Certes, la situation en Algérie s’est nettement améliorée depuis 1994-1995, au moment du détournement d’un avion d’Air France (décembre 1994) et de l’assassinat de sept marins
italiens sur leur bateau accosté au port de Djendjen (juillet 1994). Mais la menace terroriste continue de hanter les transporteurs. Seul assouplissement consenti par la compagnie française, les passagers peuvent désormais accéder librement au pont extérieur
du bateau. Auparavant, ils étaient contraints de rester cloîtrés dans les salons ou les cabines pendant la vingtaine d’heures de la traversée.

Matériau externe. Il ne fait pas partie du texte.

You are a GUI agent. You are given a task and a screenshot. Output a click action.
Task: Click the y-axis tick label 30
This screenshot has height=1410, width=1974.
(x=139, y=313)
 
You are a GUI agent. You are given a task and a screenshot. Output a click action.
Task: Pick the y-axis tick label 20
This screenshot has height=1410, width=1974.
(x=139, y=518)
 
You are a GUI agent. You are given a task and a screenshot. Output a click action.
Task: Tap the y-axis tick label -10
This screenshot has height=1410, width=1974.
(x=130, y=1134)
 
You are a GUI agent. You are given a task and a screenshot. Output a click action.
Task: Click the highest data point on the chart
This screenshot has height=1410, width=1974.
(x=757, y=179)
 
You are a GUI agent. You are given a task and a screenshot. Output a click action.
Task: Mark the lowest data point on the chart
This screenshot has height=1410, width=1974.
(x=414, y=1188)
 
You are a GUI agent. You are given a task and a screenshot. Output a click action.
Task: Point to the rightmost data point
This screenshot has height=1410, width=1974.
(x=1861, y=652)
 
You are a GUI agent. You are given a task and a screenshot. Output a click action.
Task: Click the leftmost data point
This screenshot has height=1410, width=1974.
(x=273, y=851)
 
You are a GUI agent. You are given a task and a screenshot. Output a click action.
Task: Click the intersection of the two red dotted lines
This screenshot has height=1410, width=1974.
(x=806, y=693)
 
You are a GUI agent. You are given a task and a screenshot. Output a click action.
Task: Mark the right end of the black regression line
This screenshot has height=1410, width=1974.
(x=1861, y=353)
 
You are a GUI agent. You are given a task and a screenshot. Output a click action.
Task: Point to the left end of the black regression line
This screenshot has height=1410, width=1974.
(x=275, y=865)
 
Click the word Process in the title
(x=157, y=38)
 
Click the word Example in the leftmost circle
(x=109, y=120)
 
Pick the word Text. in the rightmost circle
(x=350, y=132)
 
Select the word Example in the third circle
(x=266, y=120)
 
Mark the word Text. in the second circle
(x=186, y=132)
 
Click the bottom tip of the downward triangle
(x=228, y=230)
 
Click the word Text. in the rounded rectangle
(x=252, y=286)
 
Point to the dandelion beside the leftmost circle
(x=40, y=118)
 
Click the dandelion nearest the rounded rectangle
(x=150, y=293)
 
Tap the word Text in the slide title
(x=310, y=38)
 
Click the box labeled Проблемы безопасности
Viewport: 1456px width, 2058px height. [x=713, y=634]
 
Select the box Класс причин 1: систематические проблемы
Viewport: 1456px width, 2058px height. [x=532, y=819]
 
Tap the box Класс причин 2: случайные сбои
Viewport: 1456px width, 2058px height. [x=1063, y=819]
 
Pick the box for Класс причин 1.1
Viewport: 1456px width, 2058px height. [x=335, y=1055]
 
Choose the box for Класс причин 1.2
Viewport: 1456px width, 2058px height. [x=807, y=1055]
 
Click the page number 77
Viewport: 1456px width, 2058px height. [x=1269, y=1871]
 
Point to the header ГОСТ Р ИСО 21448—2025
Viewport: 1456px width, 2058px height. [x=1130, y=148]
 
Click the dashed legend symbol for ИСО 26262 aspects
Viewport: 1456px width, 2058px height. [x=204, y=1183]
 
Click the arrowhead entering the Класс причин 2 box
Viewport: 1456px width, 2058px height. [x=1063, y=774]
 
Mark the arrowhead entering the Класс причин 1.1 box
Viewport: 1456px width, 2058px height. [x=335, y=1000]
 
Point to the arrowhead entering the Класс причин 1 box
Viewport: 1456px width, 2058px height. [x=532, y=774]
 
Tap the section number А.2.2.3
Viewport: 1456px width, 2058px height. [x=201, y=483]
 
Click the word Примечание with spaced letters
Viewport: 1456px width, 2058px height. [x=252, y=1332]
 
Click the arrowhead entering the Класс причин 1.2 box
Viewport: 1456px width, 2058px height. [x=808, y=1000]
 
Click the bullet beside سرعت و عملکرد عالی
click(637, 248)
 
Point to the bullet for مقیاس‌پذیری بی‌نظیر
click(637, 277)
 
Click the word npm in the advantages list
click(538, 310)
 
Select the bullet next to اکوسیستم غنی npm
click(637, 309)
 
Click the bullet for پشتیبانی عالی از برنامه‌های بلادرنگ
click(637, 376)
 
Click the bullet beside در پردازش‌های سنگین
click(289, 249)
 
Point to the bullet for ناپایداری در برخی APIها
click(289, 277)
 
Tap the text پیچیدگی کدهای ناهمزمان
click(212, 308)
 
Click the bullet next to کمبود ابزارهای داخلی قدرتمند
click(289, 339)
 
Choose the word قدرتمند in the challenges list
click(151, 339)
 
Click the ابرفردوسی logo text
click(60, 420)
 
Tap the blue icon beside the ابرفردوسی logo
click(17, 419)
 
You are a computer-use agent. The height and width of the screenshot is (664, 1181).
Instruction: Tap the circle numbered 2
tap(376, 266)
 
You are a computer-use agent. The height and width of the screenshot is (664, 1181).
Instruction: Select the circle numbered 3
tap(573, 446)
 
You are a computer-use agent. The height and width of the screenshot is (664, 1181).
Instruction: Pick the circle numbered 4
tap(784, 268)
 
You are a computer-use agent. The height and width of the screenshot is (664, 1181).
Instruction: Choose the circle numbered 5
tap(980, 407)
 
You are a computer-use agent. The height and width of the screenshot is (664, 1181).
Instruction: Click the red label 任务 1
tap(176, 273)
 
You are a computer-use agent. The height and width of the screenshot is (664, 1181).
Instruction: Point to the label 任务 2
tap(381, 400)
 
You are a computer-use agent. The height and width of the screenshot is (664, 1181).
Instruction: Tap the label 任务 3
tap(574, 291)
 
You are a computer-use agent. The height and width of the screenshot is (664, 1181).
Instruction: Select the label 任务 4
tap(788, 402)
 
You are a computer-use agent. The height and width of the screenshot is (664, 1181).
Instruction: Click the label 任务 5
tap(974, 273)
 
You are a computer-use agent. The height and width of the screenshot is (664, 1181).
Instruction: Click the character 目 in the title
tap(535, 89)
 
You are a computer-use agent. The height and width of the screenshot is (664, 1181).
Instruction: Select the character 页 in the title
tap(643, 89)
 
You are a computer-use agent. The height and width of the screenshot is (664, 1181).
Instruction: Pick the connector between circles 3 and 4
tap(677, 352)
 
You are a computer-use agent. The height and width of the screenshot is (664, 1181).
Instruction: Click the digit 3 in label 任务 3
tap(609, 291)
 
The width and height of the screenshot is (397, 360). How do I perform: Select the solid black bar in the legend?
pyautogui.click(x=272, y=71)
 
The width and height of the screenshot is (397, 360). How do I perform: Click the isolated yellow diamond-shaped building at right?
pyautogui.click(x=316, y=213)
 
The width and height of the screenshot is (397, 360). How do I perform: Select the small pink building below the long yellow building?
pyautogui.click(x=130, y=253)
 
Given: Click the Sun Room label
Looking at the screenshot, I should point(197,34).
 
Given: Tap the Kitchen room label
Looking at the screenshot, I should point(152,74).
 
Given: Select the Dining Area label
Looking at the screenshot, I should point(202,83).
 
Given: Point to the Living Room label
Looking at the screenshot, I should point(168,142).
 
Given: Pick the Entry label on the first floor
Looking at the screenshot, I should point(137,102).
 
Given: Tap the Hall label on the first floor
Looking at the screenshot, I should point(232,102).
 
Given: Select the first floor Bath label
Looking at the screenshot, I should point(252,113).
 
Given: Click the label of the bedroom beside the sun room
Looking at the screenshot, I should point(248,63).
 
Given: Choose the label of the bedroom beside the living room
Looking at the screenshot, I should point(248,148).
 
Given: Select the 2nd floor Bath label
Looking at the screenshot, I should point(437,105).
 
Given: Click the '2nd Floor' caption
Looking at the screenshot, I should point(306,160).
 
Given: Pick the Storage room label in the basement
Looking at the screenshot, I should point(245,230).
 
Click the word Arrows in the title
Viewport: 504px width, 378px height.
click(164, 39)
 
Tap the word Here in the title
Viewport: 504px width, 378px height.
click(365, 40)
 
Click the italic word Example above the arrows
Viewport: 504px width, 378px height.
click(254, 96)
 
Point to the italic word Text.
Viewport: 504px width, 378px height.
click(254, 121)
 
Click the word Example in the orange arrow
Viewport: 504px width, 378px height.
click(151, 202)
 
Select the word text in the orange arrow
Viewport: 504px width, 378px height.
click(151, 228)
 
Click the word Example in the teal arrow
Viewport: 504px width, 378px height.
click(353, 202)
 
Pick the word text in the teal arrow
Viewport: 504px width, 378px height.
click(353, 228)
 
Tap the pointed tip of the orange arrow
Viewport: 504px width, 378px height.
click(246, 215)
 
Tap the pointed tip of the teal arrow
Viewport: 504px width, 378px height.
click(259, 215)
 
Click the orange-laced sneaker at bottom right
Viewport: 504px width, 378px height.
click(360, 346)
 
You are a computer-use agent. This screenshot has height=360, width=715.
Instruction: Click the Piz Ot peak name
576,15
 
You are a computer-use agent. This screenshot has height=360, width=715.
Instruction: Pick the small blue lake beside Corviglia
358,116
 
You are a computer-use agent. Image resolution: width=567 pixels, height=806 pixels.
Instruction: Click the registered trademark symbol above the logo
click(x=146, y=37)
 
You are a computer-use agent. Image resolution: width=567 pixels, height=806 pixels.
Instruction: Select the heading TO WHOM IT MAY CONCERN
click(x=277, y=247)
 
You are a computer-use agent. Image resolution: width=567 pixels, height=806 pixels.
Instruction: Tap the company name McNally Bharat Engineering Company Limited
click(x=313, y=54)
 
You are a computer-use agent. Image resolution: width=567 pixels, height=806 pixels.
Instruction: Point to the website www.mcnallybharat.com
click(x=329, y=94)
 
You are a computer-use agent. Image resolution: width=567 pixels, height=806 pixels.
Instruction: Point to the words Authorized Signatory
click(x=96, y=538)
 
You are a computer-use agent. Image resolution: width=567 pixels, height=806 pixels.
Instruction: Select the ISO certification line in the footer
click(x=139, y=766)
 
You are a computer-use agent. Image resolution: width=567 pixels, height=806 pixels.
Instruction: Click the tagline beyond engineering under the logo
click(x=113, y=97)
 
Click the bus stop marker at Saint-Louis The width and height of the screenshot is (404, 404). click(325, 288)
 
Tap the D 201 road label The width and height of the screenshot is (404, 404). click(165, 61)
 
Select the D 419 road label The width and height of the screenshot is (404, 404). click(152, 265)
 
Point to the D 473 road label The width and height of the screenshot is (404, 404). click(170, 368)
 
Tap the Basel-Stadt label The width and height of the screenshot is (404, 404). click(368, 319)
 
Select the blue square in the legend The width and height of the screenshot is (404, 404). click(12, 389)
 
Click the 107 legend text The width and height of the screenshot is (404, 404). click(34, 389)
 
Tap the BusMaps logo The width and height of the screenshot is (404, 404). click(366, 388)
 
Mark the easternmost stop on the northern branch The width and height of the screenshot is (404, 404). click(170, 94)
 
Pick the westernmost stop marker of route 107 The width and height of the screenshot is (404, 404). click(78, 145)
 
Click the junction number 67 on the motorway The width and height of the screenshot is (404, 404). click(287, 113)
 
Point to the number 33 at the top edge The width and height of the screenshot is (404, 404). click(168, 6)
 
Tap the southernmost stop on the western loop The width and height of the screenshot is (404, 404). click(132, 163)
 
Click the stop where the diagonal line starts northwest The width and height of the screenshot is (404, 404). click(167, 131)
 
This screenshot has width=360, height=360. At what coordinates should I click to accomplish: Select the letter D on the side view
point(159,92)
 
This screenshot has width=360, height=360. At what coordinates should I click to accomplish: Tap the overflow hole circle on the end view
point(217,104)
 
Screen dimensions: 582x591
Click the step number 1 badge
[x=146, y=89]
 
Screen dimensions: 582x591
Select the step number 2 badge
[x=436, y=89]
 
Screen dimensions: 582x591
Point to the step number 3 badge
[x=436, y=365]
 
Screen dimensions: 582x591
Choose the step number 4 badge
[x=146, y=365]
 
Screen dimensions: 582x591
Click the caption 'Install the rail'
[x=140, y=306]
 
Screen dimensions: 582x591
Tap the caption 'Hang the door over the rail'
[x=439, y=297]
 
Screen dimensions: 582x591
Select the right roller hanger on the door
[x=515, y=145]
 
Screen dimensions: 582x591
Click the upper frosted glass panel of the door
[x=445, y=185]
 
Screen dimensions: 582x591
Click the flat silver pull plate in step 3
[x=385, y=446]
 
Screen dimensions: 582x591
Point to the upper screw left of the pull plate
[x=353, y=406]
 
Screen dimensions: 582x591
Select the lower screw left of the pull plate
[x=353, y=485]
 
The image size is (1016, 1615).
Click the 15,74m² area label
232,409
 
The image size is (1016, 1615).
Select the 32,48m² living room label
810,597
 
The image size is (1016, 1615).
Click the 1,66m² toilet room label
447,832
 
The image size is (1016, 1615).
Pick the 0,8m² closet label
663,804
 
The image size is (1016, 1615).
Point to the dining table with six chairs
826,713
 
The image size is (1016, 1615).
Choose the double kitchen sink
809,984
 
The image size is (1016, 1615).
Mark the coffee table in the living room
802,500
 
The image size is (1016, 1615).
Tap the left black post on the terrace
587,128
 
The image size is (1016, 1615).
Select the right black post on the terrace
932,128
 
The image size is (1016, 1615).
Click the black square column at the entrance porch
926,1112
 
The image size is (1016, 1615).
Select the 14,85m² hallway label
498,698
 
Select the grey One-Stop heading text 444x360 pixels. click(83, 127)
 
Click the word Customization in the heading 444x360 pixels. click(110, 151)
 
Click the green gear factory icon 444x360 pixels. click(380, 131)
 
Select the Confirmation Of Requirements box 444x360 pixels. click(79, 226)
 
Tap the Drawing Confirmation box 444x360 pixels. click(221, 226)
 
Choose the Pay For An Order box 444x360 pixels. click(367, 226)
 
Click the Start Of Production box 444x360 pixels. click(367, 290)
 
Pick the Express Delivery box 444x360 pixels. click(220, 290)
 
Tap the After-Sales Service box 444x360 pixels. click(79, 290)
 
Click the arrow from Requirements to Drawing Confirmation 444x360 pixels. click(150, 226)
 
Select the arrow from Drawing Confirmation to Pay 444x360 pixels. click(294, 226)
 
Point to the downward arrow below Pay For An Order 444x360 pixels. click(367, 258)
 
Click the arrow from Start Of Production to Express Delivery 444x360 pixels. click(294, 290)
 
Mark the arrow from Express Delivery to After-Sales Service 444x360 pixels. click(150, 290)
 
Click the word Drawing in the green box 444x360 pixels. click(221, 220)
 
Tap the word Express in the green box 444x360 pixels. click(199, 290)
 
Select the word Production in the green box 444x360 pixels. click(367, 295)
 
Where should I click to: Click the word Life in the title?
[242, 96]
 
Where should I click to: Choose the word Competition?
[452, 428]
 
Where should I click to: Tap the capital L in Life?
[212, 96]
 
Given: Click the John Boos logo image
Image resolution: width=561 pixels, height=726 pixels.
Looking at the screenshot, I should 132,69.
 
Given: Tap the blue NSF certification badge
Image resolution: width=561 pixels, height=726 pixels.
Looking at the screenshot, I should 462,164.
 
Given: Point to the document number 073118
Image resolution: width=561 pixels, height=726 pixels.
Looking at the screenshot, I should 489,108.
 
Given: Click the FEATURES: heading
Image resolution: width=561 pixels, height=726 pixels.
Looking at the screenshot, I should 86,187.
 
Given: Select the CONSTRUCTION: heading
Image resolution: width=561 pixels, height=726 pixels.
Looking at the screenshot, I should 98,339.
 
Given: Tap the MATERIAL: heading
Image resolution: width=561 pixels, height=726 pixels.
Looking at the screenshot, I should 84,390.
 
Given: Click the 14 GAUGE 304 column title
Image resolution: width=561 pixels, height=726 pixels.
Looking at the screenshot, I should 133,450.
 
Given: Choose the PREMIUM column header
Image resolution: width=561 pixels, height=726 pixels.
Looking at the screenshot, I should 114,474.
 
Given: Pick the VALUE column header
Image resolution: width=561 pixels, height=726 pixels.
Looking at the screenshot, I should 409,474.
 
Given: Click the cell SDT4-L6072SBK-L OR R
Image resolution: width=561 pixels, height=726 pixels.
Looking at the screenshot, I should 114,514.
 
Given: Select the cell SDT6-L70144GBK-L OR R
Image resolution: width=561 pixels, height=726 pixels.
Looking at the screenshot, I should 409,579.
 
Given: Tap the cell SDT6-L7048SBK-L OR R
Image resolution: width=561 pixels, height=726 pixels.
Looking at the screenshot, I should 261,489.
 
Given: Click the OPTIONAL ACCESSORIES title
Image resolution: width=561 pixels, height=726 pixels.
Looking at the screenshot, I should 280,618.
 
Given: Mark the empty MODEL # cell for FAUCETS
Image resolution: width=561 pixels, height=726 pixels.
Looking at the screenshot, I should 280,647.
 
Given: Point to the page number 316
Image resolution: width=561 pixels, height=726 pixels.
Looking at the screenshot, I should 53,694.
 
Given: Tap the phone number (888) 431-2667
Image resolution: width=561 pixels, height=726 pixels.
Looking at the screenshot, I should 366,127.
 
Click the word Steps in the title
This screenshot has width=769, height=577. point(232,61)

La SNCM ne prévoit pas, en revanche, de tels contrôles sur sa ligne Marseille-Tunis, qu’elle partage avec la Compagnie tunisienne de navigation (CTN) dans le cadre d’un accord
commercial similaire à celui qui lie les compagnies française et algérienne. Le prix des billets pour la Tunisie est équivalent à celui pour l’Algérie. Une famille motorisée avec deux enfants doit ainsi débourser 1 300 euros au minimum (sans cabine) pour un allerretour. Il est vrai que les transporteurs doivent répercuter la forte baisse du
trafic enregistré en basse saison. La SNCM assure 160 traversées dans l’année et embarque quelque 95 500 passagers. « Les trois quarts de nos activités sont réalisés en été », affirme le directeur financier de la SNCM, Laurent Terris. Seuls deux navires par semaine, SNCM et CTN confondus, relient Marseille à Tunis en hiver contre six durant la saison touristique. Comme pour l’Algérie, le fret ne constitue qu’une infime partie du
chiffre d’affaires. Sur une recette annuelle de 25 millions d’euros en 2003 (+ 8 % par rapport à l’année précédente), le fret urgent ne rapporte en effet que 1 million d’euros à
la SNCM.
Si le Maghreb apparaît, aux yeux de la SNCM, comme un marché prometteur, on peut se demander pourquoi elle ne dessert toujours pas le Maroc. « Trop loin », avance-t-on au
siège marseillais de la compagnie. Et trop concurrencé, pourrait-on ajouter. Le Maroc est déjà relié au port de Sète grâce à la Compagnie marocaine de navigation et à la société
norvégienne Comarit. Par ailleurs, l’itinéraire routier, en passant par le détroit de Gibraltar, demeure le plus rapide et le moins cher. La SNCM préfère donc garder son rythme de croisière.